About this task
Here is the task for the records below: repeat exactly the lines from the one with "Close the Google" to the one with "has height=980, width=1225.", both included, and nothing else.

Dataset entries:
=== Begin Enclosure ===

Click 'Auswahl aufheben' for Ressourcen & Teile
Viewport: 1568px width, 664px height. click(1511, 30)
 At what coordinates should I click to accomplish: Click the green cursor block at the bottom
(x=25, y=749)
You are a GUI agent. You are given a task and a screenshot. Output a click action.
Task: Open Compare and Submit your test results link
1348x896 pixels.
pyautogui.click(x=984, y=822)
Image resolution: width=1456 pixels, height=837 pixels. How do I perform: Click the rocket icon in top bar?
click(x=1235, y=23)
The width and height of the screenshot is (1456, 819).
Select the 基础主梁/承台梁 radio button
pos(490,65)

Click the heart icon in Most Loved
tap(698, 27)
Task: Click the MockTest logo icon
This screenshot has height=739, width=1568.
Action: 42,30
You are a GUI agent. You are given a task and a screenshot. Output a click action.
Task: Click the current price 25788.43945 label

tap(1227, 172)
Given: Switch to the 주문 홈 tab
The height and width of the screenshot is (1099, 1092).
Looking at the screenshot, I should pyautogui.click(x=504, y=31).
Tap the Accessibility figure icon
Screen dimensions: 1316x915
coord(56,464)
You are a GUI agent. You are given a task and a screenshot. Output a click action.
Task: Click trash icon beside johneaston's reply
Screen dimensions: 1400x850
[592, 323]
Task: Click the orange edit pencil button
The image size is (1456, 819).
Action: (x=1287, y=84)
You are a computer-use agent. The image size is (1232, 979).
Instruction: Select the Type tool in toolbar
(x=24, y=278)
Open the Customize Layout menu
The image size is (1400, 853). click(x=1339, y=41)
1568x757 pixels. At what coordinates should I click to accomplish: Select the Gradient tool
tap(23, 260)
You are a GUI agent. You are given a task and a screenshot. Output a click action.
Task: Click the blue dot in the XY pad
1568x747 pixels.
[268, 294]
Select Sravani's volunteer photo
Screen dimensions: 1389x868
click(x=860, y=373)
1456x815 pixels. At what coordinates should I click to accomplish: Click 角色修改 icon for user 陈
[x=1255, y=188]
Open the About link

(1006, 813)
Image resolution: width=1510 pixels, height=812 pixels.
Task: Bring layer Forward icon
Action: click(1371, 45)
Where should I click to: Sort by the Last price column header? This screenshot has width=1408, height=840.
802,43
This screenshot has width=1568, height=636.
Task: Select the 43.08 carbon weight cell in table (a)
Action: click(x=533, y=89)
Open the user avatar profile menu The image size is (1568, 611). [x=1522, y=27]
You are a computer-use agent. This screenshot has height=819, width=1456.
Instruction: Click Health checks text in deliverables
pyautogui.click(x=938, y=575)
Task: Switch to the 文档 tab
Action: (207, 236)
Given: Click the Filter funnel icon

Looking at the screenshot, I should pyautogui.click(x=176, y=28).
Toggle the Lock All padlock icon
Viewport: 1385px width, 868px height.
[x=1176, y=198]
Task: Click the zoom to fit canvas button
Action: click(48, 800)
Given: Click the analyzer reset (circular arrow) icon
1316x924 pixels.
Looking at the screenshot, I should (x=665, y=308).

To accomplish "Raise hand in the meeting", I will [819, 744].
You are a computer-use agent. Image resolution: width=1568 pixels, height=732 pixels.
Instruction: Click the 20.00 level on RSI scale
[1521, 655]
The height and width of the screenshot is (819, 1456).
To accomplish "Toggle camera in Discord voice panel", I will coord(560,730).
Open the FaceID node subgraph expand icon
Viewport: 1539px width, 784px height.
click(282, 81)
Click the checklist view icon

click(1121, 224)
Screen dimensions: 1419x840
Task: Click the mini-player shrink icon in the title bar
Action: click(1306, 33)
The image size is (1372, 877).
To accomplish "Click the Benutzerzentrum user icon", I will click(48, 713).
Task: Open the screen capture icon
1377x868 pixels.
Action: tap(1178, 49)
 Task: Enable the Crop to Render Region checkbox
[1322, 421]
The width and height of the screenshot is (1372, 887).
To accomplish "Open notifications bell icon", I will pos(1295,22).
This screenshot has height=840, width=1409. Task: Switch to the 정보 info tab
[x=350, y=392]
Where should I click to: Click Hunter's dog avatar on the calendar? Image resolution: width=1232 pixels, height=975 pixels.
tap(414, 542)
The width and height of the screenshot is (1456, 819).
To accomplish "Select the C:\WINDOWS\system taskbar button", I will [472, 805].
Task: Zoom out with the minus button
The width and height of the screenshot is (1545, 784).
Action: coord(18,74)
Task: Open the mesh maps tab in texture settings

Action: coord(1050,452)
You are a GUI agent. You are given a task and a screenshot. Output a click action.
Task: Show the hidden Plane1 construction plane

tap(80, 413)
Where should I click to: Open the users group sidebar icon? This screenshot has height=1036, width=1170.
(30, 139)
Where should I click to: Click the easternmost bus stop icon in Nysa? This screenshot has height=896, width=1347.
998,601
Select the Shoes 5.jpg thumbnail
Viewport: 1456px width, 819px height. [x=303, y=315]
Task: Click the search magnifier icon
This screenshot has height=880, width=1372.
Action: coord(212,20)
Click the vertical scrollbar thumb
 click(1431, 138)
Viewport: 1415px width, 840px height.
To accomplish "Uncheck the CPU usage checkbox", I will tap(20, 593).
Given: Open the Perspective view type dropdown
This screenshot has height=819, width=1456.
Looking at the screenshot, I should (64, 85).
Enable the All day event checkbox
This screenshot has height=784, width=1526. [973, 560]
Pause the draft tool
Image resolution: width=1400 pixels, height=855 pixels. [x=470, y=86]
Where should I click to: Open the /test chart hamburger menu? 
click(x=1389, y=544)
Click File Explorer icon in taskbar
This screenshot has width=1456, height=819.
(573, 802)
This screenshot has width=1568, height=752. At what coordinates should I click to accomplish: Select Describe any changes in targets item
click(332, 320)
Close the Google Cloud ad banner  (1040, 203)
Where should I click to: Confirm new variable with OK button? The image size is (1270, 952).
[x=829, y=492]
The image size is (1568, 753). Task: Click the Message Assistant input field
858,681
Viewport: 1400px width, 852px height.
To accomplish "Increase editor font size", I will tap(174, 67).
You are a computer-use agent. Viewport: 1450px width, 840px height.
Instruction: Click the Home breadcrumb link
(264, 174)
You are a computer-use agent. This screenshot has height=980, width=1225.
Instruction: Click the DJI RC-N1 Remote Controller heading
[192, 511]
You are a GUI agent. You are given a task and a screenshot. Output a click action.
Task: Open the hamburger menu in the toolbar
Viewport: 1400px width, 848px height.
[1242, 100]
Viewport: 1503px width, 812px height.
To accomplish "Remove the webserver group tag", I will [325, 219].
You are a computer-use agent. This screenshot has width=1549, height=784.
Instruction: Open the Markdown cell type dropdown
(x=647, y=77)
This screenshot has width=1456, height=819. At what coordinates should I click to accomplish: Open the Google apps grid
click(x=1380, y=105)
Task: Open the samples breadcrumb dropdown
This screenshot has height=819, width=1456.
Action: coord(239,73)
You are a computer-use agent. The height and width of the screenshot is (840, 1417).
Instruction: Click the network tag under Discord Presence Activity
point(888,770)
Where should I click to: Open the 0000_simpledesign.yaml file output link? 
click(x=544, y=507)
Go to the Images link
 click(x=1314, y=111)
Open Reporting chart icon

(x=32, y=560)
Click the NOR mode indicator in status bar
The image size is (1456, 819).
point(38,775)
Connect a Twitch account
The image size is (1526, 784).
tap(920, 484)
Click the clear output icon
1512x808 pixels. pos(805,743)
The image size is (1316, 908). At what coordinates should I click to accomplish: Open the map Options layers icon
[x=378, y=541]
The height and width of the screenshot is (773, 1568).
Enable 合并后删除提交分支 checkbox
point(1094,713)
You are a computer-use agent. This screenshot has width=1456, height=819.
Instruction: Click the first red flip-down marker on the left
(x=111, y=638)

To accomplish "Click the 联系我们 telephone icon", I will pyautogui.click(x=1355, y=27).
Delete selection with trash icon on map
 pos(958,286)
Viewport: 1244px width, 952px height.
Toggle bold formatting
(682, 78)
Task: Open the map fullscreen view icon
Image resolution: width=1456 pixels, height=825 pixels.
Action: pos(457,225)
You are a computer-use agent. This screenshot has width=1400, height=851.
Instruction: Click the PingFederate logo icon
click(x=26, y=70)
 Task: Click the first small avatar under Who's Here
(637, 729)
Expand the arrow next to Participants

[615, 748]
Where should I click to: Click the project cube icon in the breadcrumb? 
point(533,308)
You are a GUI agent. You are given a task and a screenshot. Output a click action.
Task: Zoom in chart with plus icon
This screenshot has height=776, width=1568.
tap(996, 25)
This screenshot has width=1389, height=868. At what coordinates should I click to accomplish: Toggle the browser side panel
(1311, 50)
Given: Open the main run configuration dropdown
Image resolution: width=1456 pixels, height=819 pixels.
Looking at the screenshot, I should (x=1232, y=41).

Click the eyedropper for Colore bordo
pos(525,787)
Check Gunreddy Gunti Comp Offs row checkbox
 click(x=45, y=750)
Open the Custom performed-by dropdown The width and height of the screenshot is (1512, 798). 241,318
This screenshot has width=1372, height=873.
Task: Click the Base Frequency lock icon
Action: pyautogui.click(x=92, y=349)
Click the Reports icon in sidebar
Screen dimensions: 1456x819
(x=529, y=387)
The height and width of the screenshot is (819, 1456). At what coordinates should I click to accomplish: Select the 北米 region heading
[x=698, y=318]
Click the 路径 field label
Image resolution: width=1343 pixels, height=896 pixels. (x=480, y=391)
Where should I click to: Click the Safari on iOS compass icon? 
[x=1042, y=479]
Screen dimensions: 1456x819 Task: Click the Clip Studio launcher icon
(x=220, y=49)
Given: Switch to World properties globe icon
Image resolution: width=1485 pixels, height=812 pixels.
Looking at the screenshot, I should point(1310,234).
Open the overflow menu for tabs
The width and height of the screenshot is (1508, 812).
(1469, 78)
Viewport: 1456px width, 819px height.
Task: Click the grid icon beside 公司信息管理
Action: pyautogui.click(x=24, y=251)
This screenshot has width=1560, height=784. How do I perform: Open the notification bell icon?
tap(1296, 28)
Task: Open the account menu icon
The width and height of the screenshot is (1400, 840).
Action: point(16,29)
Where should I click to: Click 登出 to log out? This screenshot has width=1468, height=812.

=== End Enclosure ===

Exercise answer
Close the Google Cloud ad banner  (1040, 203)
Where should I click to: Confirm new variable with OK button? The image size is (1270, 952).
[x=829, y=492]
The image size is (1568, 753). Task: Click the Message Assistant input field
858,681
Viewport: 1400px width, 852px height.
To accomplish "Increase editor font size", I will tap(174, 67).
You are a computer-use agent. Viewport: 1450px width, 840px height.
Instruction: Click the Home breadcrumb link
(264, 174)
You are a computer-use agent. This screenshot has height=980, width=1225.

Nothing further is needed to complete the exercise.